**What you should do**
In the entries below, count the lines that hold the string "computer" and state only that count.

(Data under study Opens)

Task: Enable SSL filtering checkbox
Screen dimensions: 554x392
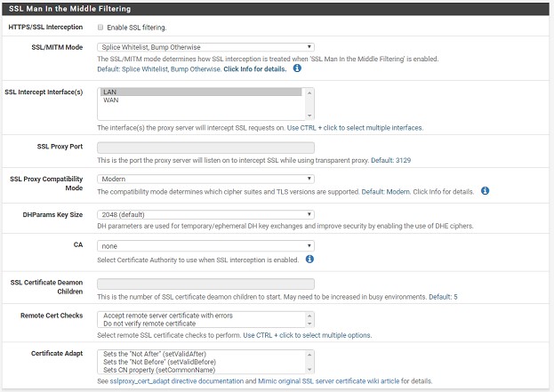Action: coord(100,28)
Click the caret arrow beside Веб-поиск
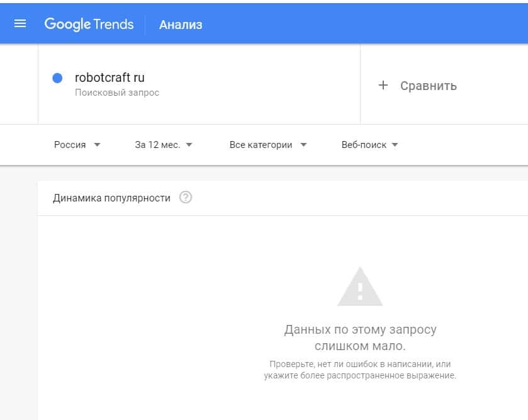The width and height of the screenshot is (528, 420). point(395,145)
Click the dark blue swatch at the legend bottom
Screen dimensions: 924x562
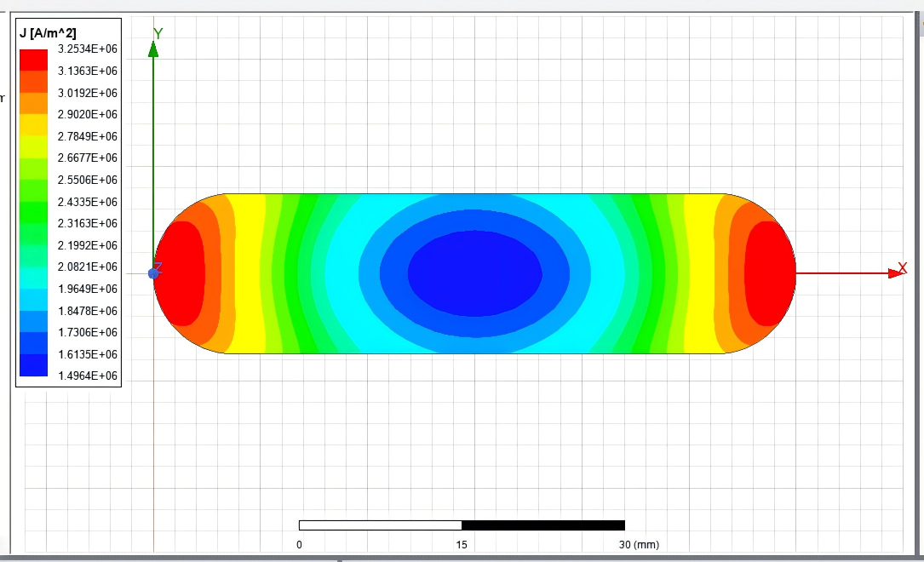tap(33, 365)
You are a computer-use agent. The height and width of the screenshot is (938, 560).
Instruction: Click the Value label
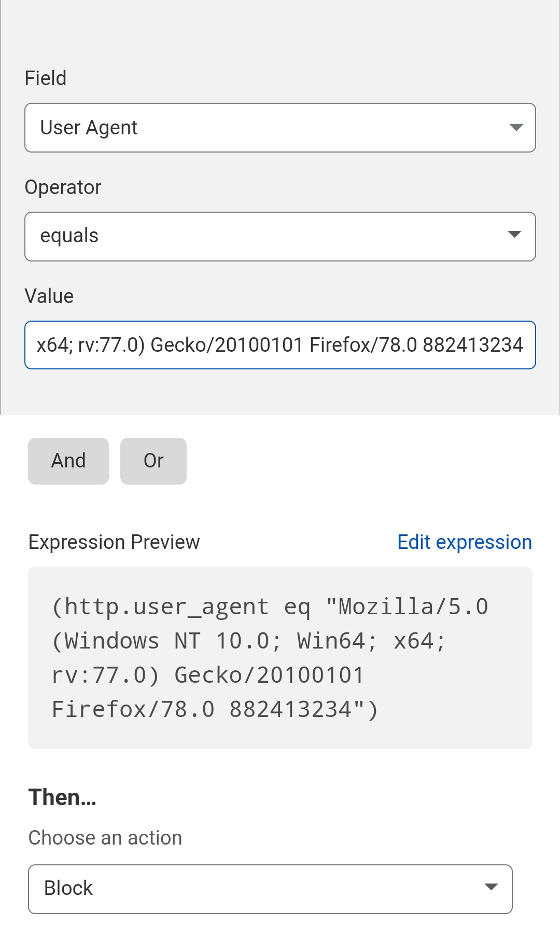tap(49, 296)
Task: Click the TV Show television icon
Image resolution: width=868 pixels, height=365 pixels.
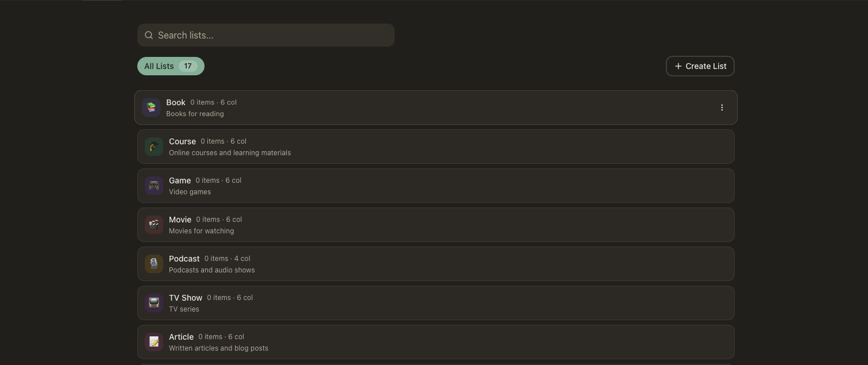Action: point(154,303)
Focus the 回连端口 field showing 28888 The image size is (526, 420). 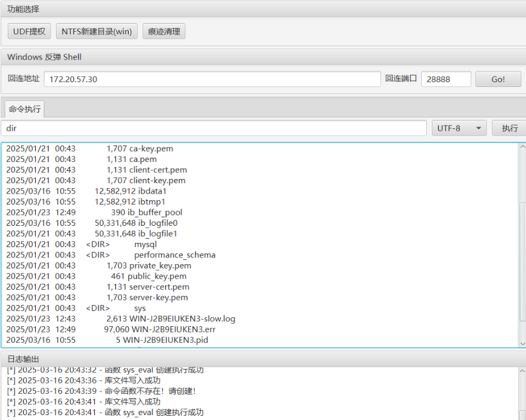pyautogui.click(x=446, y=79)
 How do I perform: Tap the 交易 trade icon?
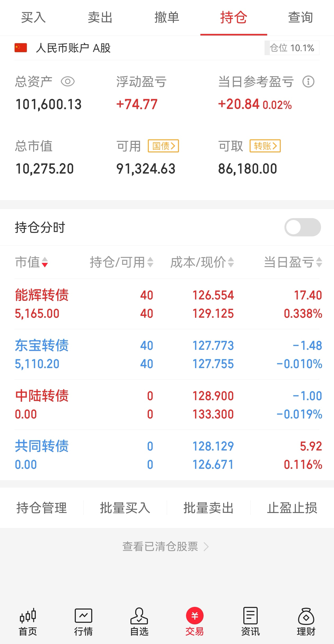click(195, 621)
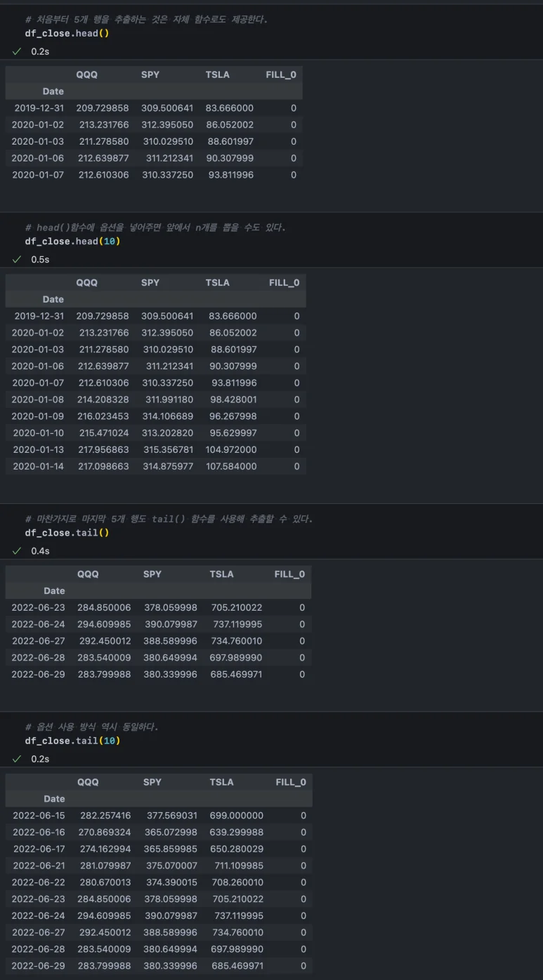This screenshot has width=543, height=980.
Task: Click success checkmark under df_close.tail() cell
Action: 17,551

(Data under study Closes)
(Data under study Opens)

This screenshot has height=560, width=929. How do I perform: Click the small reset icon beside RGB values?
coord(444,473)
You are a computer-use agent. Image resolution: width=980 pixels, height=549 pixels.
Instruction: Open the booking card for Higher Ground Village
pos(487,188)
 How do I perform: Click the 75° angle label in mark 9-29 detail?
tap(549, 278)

(Data under study Closes)

**Result of this exercise**
2